Arkady bostezó. Sentía que se le estaban hundiendo los ojos en la cabeza.

—No lo creo. ¿Cómo podrían haberse enterado de la existencia de la libreta?

—Por otros poetas. No soy el único candidato.

—No sabía que la poesía era una ocupación de degüello. No creo que tenga que preocuparse por eso. Solo son unas pocas páginas y no he visto su nombre.

—¿Tiene la libreta?

—Sí, bajo llave.

—¿La ha leído?

—Nadie lo ha hecho. Nadie. Relájese. Buenas noches.

Arkady estaba a punto de irse a acostar cuando Víktor le llamó para disculparse por alguno de sus anteriores comentarios.

—Tienes derecho a tener una opinión. Hablaremos por la mañana.

—Espera, he estado fuera de lugar. Es por poner el foco en Kaliningrado. Recuerda que estuve destinado allí cuando estaba en la Armada. Era un agujero de mierda, alto secreto. Ni siquiera podías encontrarlo en el mapa.

—Gracias. —Arkady lo tomó como un voto de confianza.

—Otra cosa que olvidé mencionar. Vi a Zhenia en tu calle hoy. ¿Has hablado con él?

—No. ¿Dónde estaba?

—Fuera del edificio.

—¿Te ha visto?

—Creo que sí, porque se ha escondido como una ardilla.

—Típico.

—Pensaba que tenía que decírtelo.

Arkady se quedó dormido en cuanto su cabeza tocó la almohada. Tenía la sensación de estar envuelto en una telaraña, pero cómodamente. A gusto. Abrigado. Luego se zambulló en una profundidad negra y notó un viento frío en la cara. Aun así, sin quejas. Si eso era dormir, adelante. Por encima, un punto de luz que se desvanecía. Por debajo, una ciudad invisible.

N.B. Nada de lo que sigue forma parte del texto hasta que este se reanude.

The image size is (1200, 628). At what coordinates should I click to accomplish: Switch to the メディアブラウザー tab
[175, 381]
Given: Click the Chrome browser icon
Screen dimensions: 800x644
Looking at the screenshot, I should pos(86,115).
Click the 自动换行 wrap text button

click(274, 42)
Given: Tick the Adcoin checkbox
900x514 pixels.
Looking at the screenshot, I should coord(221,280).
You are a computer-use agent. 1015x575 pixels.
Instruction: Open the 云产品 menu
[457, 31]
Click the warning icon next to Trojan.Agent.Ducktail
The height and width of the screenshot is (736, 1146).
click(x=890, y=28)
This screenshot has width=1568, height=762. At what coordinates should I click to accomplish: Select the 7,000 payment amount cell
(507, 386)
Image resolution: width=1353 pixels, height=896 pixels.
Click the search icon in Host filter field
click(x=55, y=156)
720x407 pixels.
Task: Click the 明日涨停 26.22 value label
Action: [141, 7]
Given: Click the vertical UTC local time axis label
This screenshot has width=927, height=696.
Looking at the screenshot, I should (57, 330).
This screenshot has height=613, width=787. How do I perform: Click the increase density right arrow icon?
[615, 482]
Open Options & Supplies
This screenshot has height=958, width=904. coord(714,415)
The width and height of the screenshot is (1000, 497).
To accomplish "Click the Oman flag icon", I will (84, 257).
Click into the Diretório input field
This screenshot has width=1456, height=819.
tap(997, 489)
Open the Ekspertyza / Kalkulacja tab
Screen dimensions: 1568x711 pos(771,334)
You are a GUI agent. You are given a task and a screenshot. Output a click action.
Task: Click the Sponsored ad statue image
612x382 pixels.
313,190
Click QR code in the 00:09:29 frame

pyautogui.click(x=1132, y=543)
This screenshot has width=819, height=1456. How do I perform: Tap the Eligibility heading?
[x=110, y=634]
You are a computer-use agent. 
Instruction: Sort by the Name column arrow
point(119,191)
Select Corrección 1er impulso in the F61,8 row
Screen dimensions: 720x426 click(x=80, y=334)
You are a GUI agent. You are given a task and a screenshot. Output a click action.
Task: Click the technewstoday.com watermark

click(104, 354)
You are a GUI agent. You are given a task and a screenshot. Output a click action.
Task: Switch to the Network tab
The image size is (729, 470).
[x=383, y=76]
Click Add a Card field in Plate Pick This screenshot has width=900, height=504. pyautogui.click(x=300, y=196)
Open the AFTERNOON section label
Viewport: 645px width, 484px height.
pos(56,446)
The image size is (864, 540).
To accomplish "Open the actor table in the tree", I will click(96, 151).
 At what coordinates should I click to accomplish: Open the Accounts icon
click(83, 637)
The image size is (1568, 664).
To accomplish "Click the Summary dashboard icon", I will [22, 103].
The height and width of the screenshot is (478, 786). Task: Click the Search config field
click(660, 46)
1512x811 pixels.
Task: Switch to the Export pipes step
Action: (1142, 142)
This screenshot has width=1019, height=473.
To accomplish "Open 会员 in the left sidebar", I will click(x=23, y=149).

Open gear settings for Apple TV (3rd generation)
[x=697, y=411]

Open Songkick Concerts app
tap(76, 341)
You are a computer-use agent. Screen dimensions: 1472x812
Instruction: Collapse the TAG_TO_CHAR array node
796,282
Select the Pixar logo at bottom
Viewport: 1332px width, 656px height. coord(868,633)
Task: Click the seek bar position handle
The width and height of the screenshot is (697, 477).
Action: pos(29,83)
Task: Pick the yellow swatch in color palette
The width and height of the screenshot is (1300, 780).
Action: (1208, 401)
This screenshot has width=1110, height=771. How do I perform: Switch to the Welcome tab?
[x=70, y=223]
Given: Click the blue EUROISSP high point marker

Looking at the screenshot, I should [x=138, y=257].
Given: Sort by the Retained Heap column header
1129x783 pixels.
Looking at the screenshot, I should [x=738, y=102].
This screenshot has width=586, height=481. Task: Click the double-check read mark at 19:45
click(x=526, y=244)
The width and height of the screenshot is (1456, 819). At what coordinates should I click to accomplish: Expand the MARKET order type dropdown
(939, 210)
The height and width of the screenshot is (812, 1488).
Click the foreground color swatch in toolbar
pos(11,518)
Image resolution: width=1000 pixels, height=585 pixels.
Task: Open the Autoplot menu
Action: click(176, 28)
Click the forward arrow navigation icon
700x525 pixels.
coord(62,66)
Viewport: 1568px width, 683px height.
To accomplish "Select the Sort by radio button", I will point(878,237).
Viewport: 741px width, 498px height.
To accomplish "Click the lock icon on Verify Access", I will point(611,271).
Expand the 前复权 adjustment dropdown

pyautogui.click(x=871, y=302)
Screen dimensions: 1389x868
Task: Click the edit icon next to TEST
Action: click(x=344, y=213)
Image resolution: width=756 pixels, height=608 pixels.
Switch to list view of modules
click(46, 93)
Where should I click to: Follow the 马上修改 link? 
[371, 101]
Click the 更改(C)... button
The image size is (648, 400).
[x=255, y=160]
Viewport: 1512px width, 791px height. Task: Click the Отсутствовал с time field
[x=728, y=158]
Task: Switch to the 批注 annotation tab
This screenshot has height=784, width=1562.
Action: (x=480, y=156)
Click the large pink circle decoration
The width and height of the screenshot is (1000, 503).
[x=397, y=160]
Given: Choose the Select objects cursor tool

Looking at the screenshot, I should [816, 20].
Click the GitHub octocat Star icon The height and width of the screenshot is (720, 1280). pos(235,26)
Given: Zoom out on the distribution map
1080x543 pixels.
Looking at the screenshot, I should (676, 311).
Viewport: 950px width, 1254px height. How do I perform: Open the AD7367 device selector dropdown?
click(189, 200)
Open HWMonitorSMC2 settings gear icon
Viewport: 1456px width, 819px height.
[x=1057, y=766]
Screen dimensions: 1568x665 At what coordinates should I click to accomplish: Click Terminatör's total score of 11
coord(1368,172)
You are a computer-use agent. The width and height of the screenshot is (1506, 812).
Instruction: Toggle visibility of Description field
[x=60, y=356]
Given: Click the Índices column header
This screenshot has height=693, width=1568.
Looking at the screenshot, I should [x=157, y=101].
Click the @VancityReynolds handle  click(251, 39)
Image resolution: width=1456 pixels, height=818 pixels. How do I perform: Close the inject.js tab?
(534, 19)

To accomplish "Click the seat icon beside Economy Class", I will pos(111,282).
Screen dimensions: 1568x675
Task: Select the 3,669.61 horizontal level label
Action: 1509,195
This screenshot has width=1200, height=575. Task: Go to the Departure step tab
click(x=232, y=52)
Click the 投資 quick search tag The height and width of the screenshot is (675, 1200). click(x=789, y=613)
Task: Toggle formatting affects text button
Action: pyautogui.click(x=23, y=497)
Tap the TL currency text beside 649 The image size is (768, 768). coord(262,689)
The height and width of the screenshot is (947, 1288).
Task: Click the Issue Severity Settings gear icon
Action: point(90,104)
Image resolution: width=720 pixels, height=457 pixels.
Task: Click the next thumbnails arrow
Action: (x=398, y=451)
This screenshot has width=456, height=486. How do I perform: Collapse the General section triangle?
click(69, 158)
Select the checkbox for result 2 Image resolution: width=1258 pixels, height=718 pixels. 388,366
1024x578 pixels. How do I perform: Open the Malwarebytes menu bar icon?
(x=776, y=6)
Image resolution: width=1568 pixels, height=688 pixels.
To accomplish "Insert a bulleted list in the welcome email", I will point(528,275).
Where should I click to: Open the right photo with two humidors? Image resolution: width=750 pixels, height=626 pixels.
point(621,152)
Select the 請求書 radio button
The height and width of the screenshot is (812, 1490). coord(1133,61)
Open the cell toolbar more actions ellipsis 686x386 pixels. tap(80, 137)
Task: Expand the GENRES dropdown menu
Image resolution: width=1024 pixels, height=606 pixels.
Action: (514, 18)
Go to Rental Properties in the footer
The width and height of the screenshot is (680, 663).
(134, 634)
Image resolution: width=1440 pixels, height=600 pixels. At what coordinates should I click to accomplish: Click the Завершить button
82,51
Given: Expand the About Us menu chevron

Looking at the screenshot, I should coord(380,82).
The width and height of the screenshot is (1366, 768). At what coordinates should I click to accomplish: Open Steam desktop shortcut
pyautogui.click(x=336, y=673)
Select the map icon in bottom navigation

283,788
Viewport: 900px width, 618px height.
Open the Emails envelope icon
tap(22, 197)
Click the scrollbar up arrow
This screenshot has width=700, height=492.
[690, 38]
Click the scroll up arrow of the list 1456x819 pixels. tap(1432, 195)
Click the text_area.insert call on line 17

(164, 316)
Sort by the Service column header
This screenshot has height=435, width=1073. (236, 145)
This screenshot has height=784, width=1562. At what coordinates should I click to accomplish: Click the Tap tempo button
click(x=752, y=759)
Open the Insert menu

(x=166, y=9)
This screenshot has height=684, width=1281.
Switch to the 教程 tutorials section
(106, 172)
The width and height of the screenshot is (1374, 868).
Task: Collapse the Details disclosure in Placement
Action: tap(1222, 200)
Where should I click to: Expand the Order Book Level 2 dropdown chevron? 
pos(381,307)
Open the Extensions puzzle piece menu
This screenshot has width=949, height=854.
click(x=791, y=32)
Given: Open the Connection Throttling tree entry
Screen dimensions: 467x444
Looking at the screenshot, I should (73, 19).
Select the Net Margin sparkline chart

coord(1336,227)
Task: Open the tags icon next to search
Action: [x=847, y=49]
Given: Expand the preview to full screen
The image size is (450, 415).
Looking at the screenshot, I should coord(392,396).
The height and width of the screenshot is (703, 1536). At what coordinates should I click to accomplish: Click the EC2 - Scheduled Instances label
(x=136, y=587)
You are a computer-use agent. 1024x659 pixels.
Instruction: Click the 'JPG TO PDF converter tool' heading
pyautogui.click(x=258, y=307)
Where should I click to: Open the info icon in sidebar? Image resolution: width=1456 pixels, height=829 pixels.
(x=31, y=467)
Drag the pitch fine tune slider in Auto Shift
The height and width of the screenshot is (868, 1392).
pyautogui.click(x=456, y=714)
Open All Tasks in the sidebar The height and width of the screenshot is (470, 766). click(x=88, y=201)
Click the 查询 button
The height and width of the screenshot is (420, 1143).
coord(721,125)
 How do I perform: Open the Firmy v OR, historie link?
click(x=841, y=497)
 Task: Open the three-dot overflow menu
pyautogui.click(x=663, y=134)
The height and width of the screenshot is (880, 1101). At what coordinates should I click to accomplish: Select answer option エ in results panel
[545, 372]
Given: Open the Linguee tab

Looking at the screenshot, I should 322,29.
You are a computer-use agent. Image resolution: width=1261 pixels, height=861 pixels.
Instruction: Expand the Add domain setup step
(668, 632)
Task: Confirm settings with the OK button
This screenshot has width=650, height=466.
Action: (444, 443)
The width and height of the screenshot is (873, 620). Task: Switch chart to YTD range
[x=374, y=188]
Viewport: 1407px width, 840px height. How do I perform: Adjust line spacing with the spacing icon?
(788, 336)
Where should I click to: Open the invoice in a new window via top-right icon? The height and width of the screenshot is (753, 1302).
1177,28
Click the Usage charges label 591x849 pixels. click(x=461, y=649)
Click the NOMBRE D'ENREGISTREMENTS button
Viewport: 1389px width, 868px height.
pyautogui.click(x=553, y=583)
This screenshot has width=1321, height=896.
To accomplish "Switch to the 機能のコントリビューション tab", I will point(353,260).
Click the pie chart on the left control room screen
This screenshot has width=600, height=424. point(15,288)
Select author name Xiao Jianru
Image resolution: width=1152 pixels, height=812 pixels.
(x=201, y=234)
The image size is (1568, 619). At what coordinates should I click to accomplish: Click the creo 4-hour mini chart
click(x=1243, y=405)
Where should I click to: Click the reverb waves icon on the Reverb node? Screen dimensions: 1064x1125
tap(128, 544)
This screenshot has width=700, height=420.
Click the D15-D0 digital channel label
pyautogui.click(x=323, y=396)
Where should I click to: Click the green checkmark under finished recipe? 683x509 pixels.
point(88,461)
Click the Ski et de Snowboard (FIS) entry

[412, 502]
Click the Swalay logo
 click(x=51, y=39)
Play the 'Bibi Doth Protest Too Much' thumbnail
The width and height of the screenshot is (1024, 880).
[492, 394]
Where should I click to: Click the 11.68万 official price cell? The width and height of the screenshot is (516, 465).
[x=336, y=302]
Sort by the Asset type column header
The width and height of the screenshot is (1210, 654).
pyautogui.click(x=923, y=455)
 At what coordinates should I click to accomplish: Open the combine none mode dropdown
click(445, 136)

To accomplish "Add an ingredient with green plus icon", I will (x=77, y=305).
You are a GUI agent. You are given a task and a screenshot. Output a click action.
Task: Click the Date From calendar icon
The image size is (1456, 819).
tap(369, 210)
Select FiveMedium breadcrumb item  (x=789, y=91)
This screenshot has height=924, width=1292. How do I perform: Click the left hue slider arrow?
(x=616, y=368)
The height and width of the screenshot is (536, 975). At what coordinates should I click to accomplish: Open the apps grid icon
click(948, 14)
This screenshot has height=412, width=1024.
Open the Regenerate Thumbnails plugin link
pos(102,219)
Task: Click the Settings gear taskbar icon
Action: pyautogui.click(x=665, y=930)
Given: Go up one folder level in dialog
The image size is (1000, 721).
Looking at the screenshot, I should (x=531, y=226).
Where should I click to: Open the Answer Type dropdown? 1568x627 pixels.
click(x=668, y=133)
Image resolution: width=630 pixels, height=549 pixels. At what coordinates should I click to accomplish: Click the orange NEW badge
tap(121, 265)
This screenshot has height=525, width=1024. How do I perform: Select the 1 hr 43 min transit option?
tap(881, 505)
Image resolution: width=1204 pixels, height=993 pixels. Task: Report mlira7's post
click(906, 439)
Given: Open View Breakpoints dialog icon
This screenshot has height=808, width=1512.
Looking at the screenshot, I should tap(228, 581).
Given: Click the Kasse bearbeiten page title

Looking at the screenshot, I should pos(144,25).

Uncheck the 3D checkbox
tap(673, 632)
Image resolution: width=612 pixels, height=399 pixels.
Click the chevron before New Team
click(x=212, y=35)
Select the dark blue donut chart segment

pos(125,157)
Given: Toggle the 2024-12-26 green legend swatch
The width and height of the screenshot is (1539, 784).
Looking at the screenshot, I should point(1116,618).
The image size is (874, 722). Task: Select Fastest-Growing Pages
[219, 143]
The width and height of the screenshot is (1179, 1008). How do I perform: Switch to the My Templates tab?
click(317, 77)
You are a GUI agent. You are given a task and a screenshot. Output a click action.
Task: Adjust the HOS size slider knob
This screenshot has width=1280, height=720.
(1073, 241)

La ciudad se extendió y se volvió líquida. Arkady provocó una salpicadura y se convirtió en un torpedo que aceleraba hacia la silueta de un barco. Era extraño que Tatiana se hubiera fijado en un accidente de submarino que se había producido doce años atrás. «Ardilla» describía perfectamente a Zhenia.

Zhenia.

Arkady tenía los ojos como platos. Bajó de la cama y fue a su despacho, encendiendo las luces por el camino. El escritorio era de caoba, con elementos de latón, y en el cajón inferior de la derecha, había una falsa tapa y una caja de seguridad de la que solo él conocía la combinación. Sin embargo, contuvo el aliento mientras probaba la manija y descubría que estaba cerrada.

Quizá Zhenia simplemente había estado en el barrio o había pasado cuando Arkady no estaba. Había varias explicaciones. Arkady no creía ninguna de ellas.

Al girar el dial, notó que las gachetas giraban: dos giros a la derecha, dos a la izquierda, uno a la derecha. Con un suave pop, la puerta se abrió.

Su pistola, una Makárov que le habían regalado, yacía en el fondo de la caja fuerte, pero la libreta había desaparecido. En su lugar había un formulario de permiso parental para un alistamiento en el ejército esperando su firma.